A maldade está nos olhos... e nas intenções

Benedito José Almeida Falcão
| Tempo de leitura: 2 min

Primeiramente, sr. Roque Ferreira e família Nogueira Marciano, quero lembrá-los que vivemos num país democrático, onde são garantidas liberdades, entre elas a de pensar.

E isso inclui divergir.

Aliás, se tivessem tido a capacidade e coerência de interpretar, minha questão não é, nem nunca foi, sobre a existência ou não do preconceito, mas sim sobre a forma policialesca com que qualquer assunto vem sendo tratado. Como já foi dito, "a maldade, muitas vezes, está nos olhos de quem vê".

Observem que os foliões mencionados pelo senhor Roque, vítimas dessa perseguição ideológica do "politicamente correto", não se sentiram diminuídos em usar suas fantasias.

Como disse o Marcão da bateria do Salgueiro: "São negros que se pintam de negro. É nossa raça..."
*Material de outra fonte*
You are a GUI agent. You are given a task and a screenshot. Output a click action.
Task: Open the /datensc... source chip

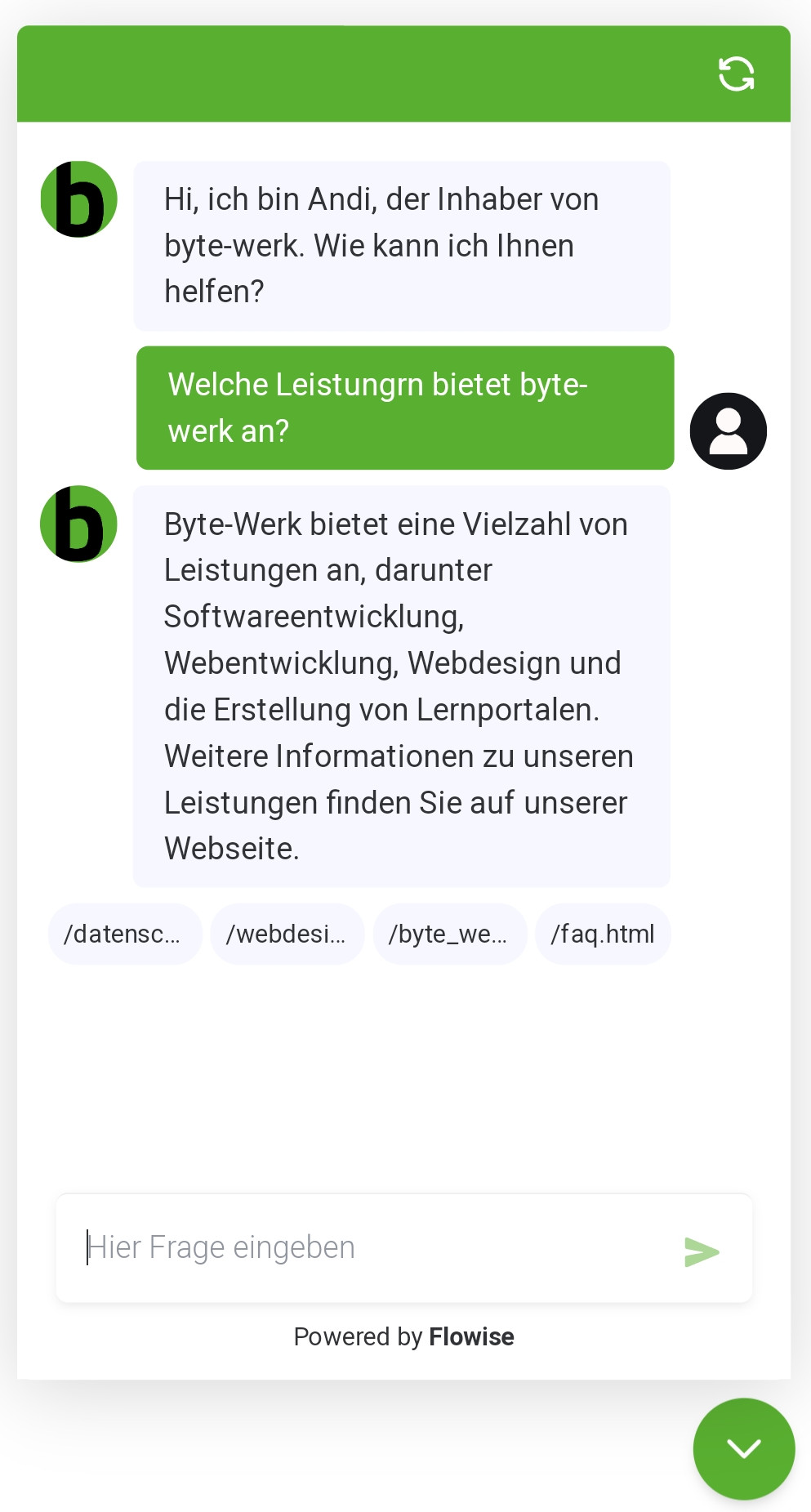point(125,934)
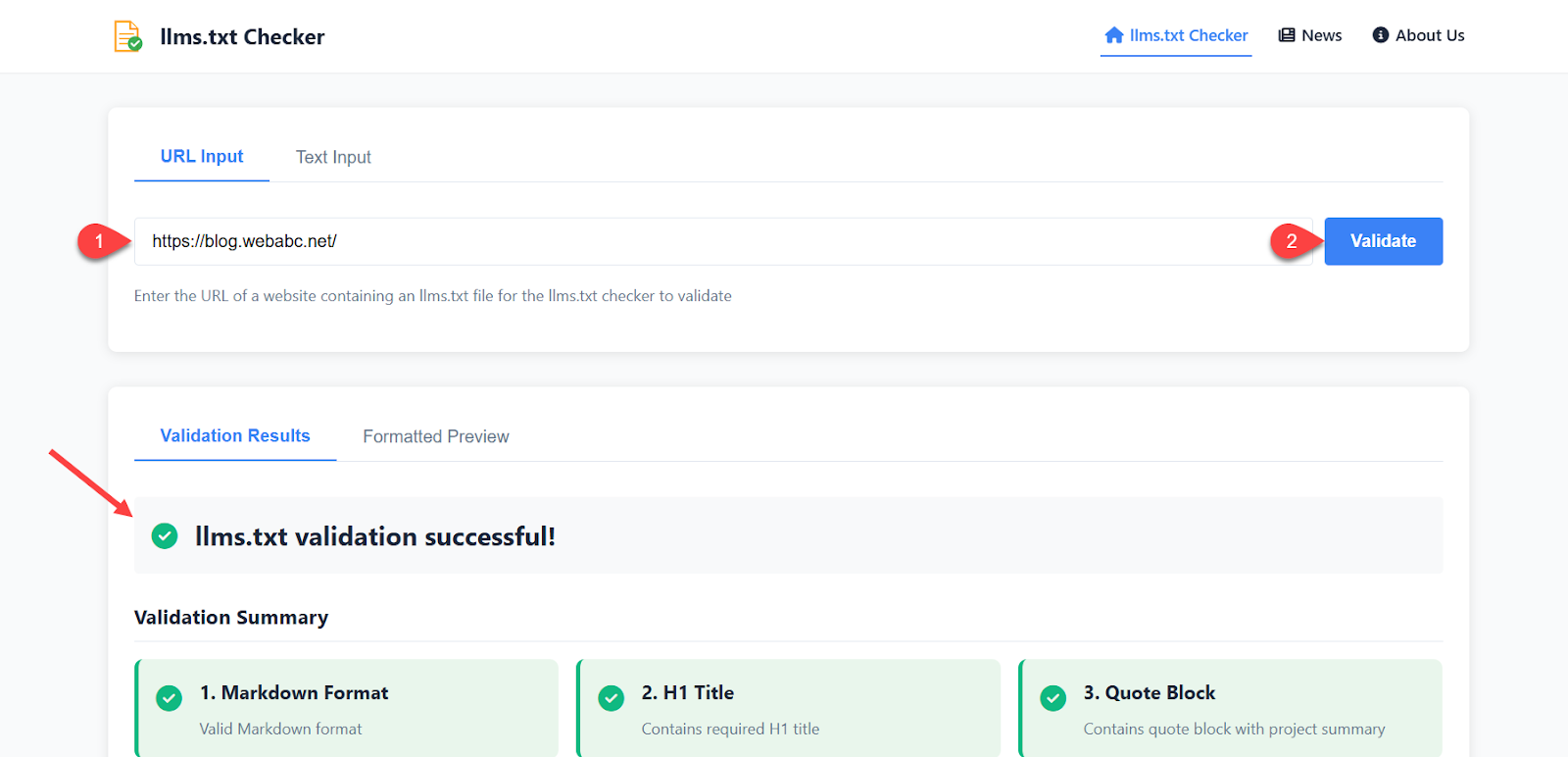Click the green validation successful checkmark
1568x757 pixels.
point(165,536)
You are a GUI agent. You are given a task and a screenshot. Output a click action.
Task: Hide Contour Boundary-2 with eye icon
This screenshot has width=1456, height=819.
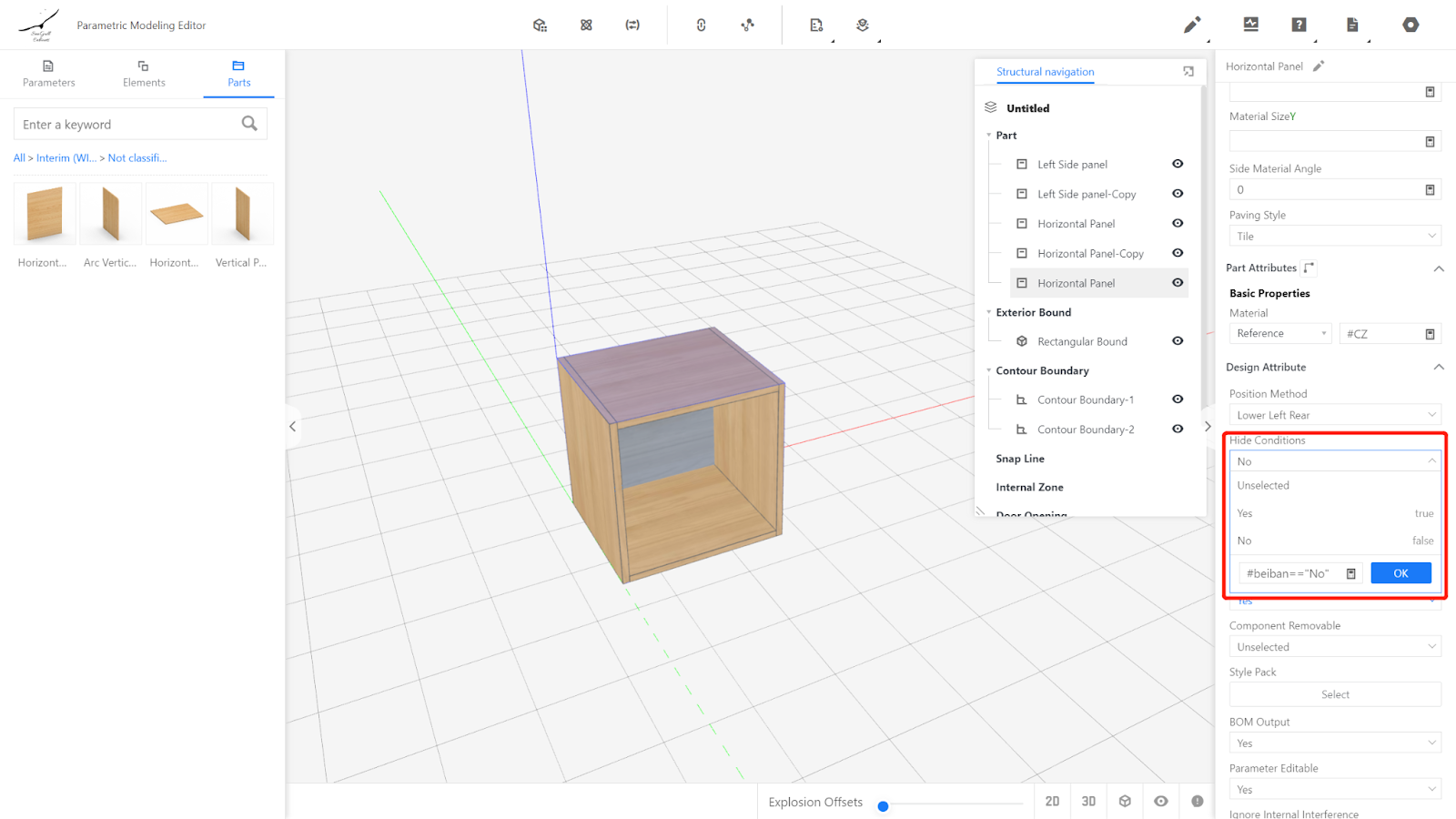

Como se conclui, onde alguns (inclusive negros) enxergam o enaltecimento da própria raça, a valorização da cultura popular do carnaval, outros veem maldade, discriminação e preconceito...

Gente que abomina o "Black Facie" do carnaval, mas não tem a menor cerimônia em vestir a fantasia do coitado ou do perseguido o ano todo. Essa a diferença entre pessoas como o ex-ministro do STF Joaquim Barbosa, que usou o preconceito como estímulo ao desenvolvimento pessoal, e aqueles que usam o preconceito como justificativa para tudo.

Aliás, vindo de origem muito humilde, hoje este "racista estrutural" tem condições de ajudar outras pessoas em projetos sociais (inclusive no nordeste e na África), enquanto muita gente fica de blá blá blá ou mimimi.

Isso porque desde pequeno fui ensinado pelo meu pai a não utilizar nossa condição financeira desfavorável como desculpa para não evoluir.

Para concluir, duas coisas me irritam muito. Uma é o preconceito, de qualquer natureza, especialmente aquele dissimulado e invisível a olho nú e que muitas vezes está, inclusive, na outra face da moeda (se é que me entendem).

A outra, é se isolar fatos, frases e imagens, dando-lhes conotações ortodoxas e exacerbadas, transformando a reflexão em discurso xiita, muleta ou palanque eleitoral. Agora, esclarecido meu ponto de vista, podem distorcer minhas palavras e atirar sobre mim suas insatisfações pessoais.

Eu não ligo. Prefiro continuar acreditando e investindo em gente que olha e luta pelo futuro, ao invés de viver num passado de sofrimento eterno, onde a história é contada pela metade.